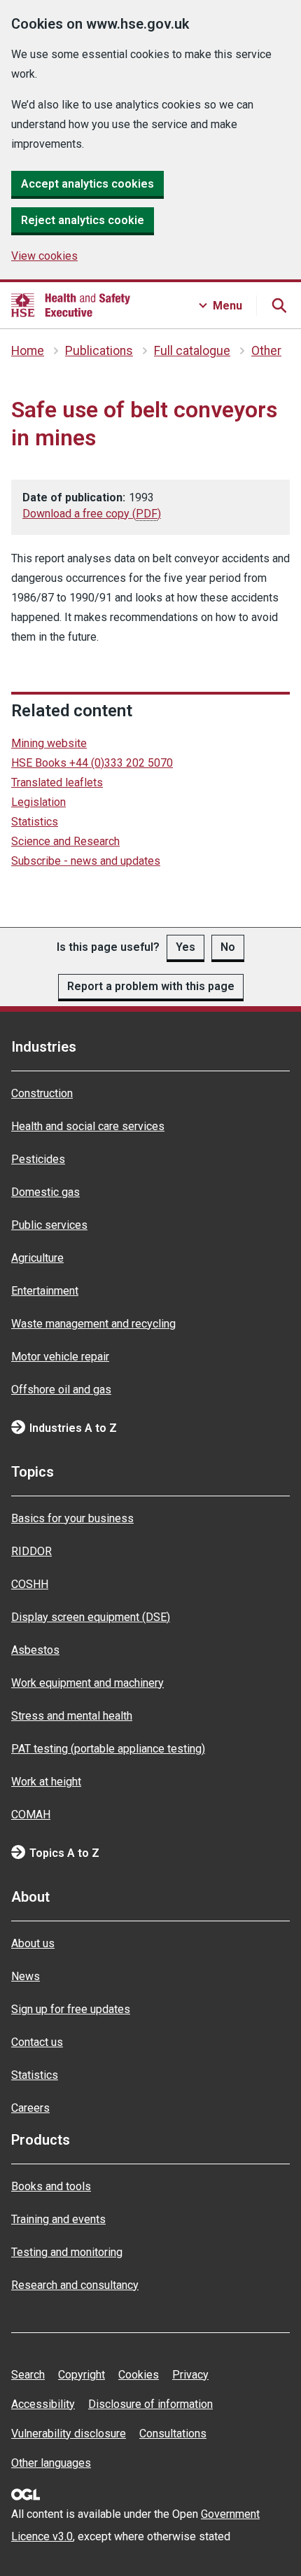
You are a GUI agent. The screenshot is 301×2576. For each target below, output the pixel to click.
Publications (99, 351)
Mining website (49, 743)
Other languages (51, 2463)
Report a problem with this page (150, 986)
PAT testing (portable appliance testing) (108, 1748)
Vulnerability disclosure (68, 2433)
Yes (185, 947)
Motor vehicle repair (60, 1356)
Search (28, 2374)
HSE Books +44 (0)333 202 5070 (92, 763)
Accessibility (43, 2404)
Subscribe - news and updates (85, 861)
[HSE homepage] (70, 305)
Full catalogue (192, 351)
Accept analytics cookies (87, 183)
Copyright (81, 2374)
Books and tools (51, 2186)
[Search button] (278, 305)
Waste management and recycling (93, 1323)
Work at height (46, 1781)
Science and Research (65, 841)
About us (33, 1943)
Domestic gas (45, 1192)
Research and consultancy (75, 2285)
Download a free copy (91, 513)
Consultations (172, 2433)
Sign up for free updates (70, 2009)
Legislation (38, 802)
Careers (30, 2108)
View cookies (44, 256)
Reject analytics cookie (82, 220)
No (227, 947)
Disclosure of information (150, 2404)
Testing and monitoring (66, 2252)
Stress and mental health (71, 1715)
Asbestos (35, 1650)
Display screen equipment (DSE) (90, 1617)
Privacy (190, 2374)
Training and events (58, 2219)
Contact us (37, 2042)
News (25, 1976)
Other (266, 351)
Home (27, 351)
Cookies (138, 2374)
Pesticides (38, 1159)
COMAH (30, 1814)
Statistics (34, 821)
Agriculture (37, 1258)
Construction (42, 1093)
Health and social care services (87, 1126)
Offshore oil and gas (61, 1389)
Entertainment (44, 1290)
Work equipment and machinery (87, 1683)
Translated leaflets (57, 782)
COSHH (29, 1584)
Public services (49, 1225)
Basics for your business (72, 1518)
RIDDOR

---

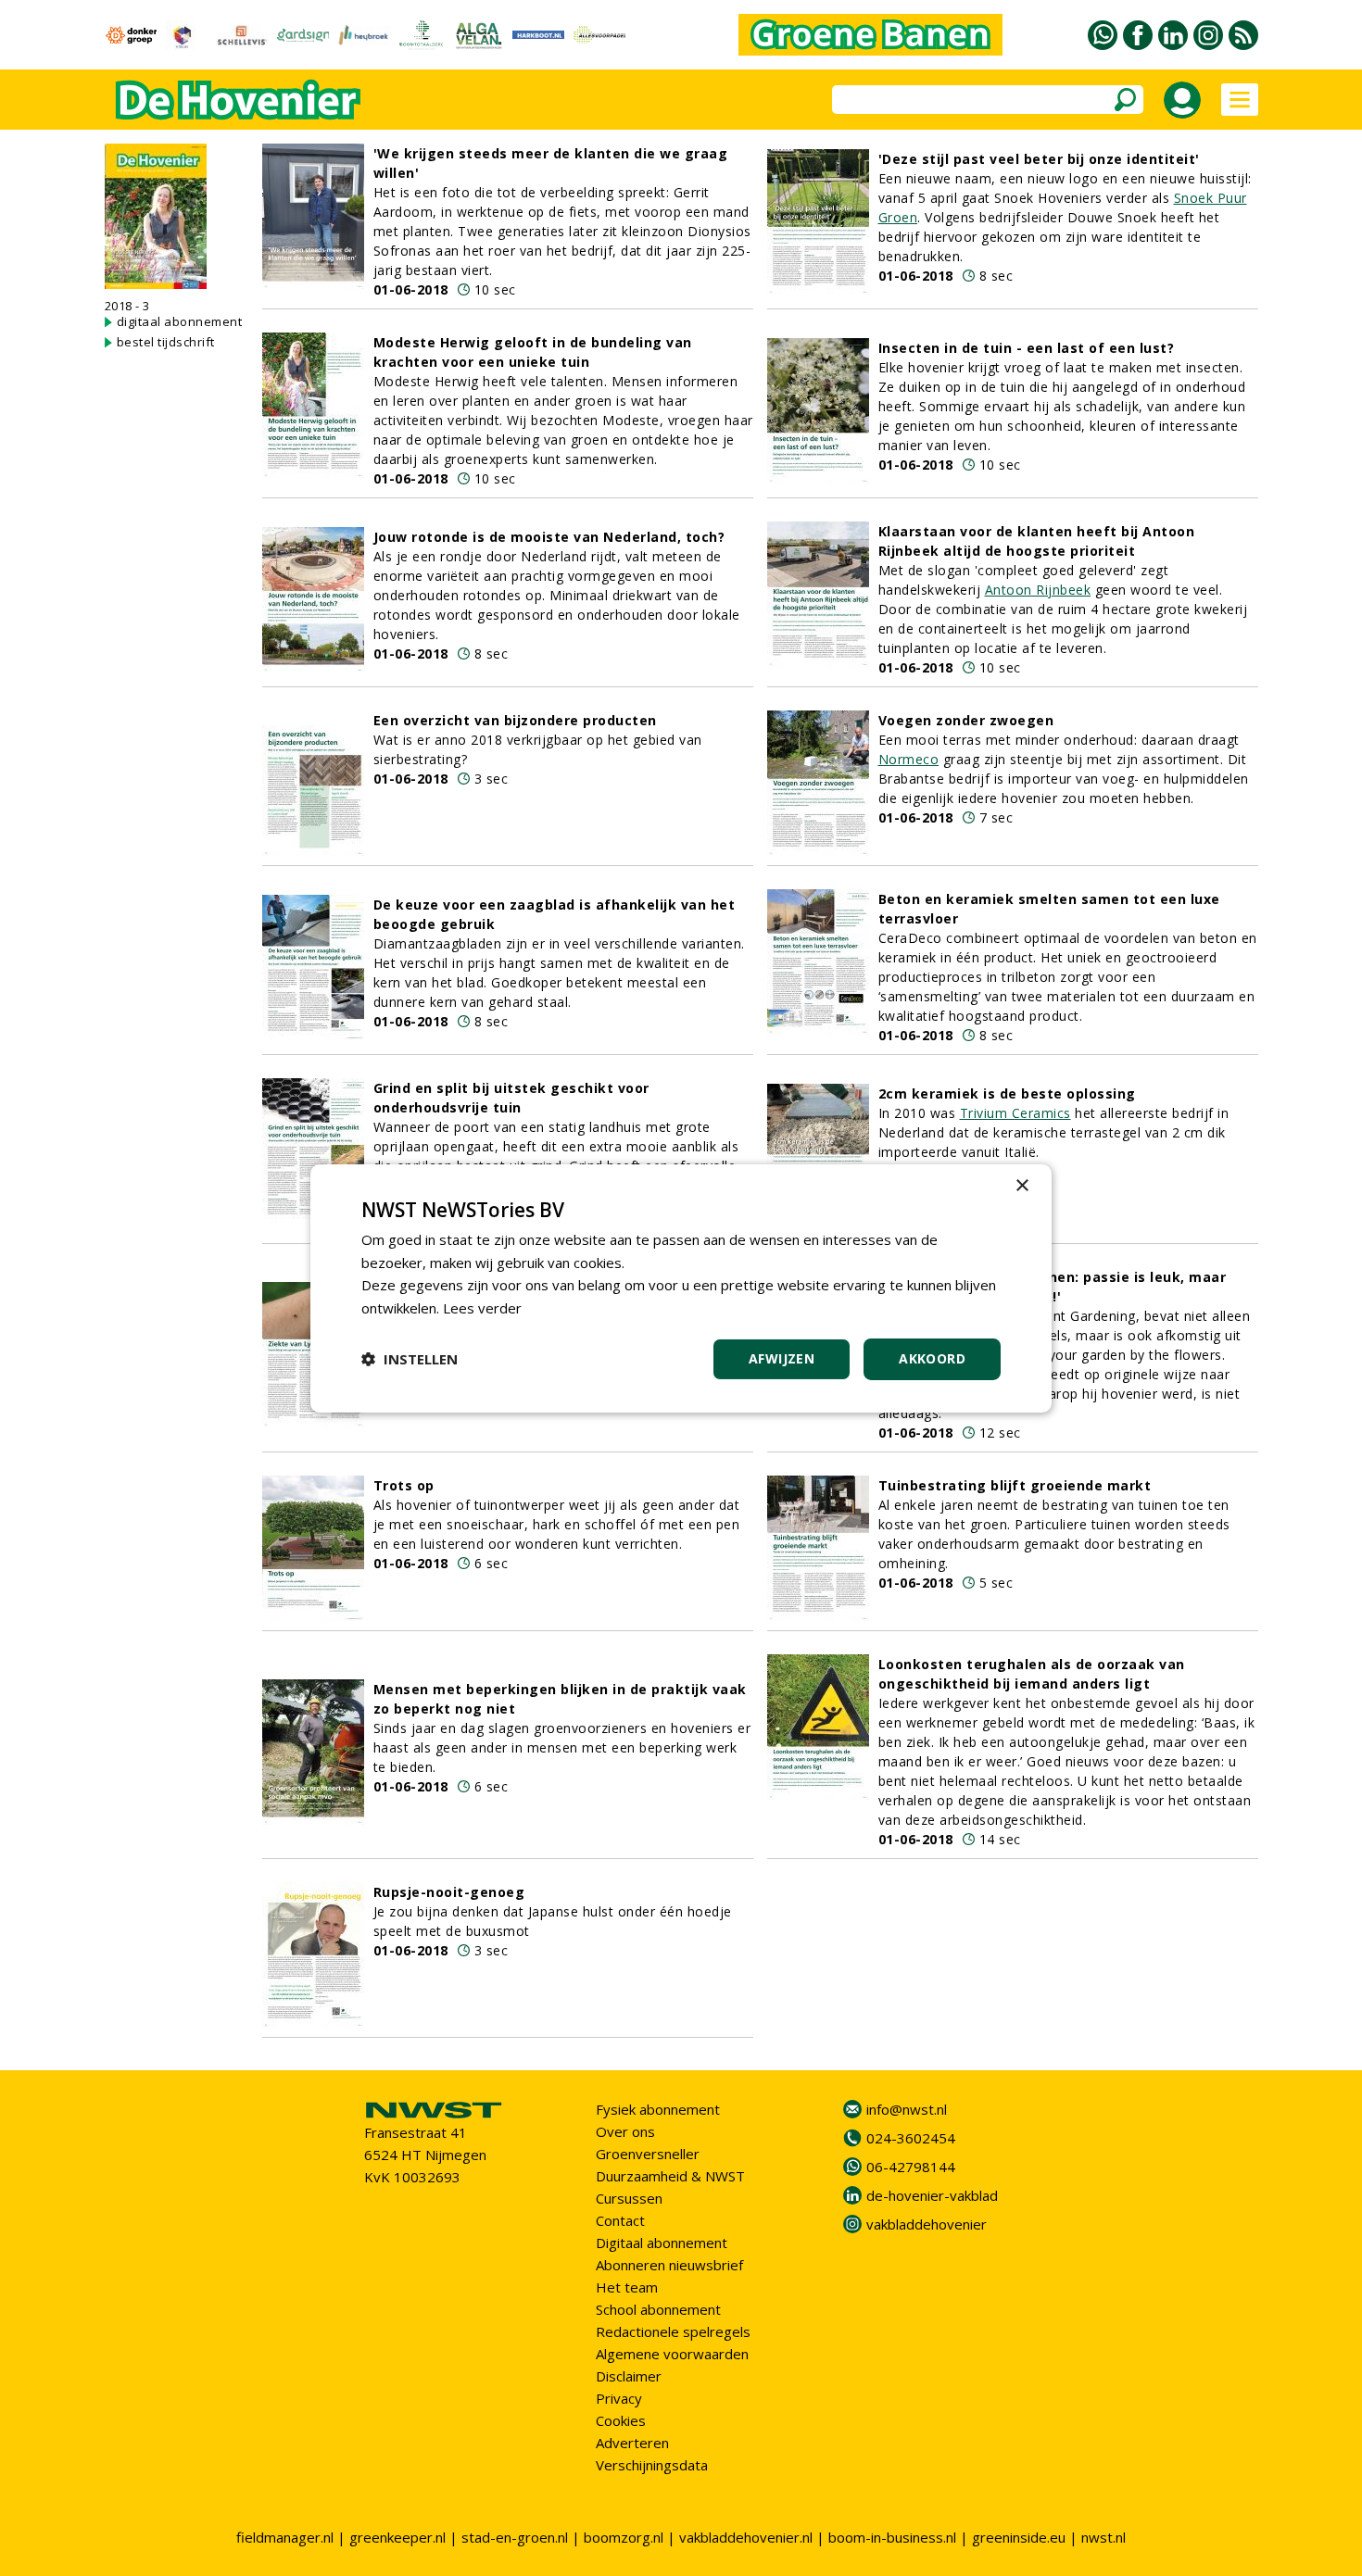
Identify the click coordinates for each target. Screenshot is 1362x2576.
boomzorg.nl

How to complete this task -
Within the material above, output exactly the lines from the one with "You are a GUI" through the one with "Report a problem with this page (150, 986)", end lines included, and nothing besides.

Final answer -
You are a GUI agent. The screenshot is 301×2576. For each target below, output the pixel to click.
Publications (99, 351)
Mining website (49, 743)
Other languages (51, 2463)
Report a problem with this page (150, 986)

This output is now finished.